Page text:
┌──

8. No wonder the global economic crisis was so bad. The 777-point stock-market decline of September 29, 2008 was the worst crash ever! No, seriously. As we were often reminded at the time, by a breathless media, it was a “record” crash, even worse than the infamous Black Thursday crash of October 1929. But if we talk percentages (which is the only sensible way to do it), the Great Crash of 2008 was less than seven per cent, whereas the crash of 1929 was 12.82 per cent. What does this mean? Not much, really. On their own, Wall Street crashes don’t lead to recessions (and certainly not to Great Depressions). Wall Street’s worst-ever crash actually happened on October 19, 1987, when the Dow Jones industrial lost 22.6 per cent of its value. But while that wasn’t exactly good news, it didn’t lead to the Great Depression II. The stock-market dive of 2008 was bad, but it wasn’t the worst thing ever.

└──

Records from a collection
┌──

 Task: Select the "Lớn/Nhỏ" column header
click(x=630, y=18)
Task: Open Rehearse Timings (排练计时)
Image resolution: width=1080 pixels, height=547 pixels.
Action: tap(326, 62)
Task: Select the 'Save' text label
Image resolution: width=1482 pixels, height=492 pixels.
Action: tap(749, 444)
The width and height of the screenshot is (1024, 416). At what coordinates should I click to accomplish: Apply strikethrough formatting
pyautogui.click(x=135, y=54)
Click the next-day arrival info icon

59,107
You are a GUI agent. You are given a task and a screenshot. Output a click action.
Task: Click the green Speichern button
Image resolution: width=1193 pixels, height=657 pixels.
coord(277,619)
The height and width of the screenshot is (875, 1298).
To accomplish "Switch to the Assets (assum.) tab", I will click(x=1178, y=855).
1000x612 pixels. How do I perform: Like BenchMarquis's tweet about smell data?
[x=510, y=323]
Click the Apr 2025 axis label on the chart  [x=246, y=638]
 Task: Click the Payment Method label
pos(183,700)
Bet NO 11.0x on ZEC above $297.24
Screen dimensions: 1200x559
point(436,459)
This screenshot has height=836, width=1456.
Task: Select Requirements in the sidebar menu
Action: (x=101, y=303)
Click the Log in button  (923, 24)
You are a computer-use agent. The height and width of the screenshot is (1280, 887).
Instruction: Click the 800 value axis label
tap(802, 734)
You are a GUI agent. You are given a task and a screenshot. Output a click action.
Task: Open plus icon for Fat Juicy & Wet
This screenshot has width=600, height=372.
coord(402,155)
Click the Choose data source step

└──

Problems and tasks:
1) In the passage on stock-market crashes, by what percentage did the Dow Jones industrial fall on October 19, 1987?
2) Pick up the passage on stock-market crashes after its last sentence and keep writing.

Task-by-task answers:
1) 22.6 percent.

2)
9. OK, now I’ll admit this might seem ridiculous. Of all the celebrities I could include on this list, not him! Do I doubt that Phelps is the greatest swimmer in history? No, not really. I simply disagree with the chorus of people who call him the greatest Olympian – because it’s too soon to say that. Sure, nobody else ever won 14 gold medals – but it took Michael Johnson to put it into perspective. “If we could run the 200-metre [race] forwards and backwards, track-and-field athletes would’ve won a lot more medals,” said the 200-metre sprinting legend, who was getting a bit bored with all the Phelps-mania in Beijing. Dumb as this sounds, he did have a point. Swimmers, unlike most Olympians, can go home with multiple golds. Phelps won gold in freestyle races, butterfly races, individual medley races, freestyle relays (in which, for the record, some of his opponents were actually faster than him) and medley relays. When you’re good enough, and you’re able to do that many races, you can win a few medals. There is never a shortage of multi-medal swimmers at the Olympics. Phelps was a champion in Athens and Beijing, but let’s see whether he – like Carl Lewis, Al Oerter, Steve Redgrave, or a handful of others – can win gold in four Olympiads. Then he might be the greatest.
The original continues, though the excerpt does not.